[Dataset records]
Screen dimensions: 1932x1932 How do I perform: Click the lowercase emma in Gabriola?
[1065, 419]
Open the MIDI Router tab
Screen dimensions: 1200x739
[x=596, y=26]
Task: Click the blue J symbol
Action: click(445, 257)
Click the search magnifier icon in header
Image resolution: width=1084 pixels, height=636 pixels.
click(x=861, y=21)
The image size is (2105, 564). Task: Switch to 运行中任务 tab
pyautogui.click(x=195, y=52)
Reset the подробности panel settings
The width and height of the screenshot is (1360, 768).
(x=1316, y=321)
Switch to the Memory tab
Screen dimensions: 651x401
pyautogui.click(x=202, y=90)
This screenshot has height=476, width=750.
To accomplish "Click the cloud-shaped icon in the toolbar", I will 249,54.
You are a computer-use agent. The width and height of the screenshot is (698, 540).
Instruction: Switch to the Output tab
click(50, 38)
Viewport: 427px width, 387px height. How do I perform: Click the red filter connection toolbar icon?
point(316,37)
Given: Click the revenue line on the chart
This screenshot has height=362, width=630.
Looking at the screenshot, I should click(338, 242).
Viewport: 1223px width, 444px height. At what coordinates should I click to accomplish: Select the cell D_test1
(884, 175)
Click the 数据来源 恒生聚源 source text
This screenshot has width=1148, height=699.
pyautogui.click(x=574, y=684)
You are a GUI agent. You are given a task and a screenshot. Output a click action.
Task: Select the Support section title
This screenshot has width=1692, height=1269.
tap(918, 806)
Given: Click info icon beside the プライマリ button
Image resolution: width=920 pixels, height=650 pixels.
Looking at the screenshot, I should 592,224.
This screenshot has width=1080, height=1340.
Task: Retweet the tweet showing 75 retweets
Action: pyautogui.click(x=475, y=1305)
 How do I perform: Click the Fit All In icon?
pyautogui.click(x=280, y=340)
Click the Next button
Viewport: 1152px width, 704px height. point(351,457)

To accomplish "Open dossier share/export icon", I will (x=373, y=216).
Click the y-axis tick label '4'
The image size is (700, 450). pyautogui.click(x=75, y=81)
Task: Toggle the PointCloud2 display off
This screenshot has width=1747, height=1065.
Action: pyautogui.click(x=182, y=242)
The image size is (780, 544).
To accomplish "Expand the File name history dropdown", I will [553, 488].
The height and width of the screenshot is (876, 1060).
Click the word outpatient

• WHAT THE TASK REQUIRES: Reproduce the part of the records that opens with the line containing "will (x=373, y=216)." and closes at the end of the records, replacing "PointCloud2" with "LaserScan" and keeping everything else the same.

• RESULT OF THIS TASK:
To accomplish "Open dossier share/export icon", I will (x=373, y=216).
Click the y-axis tick label '4'
The image size is (700, 450). pyautogui.click(x=75, y=81)
Task: Toggle the LaserScan display off
This screenshot has width=1747, height=1065.
Action: pyautogui.click(x=182, y=242)
The image size is (780, 544).
To accomplish "Expand the File name history dropdown", I will [553, 488].
The height and width of the screenshot is (876, 1060).
Click the word outpatient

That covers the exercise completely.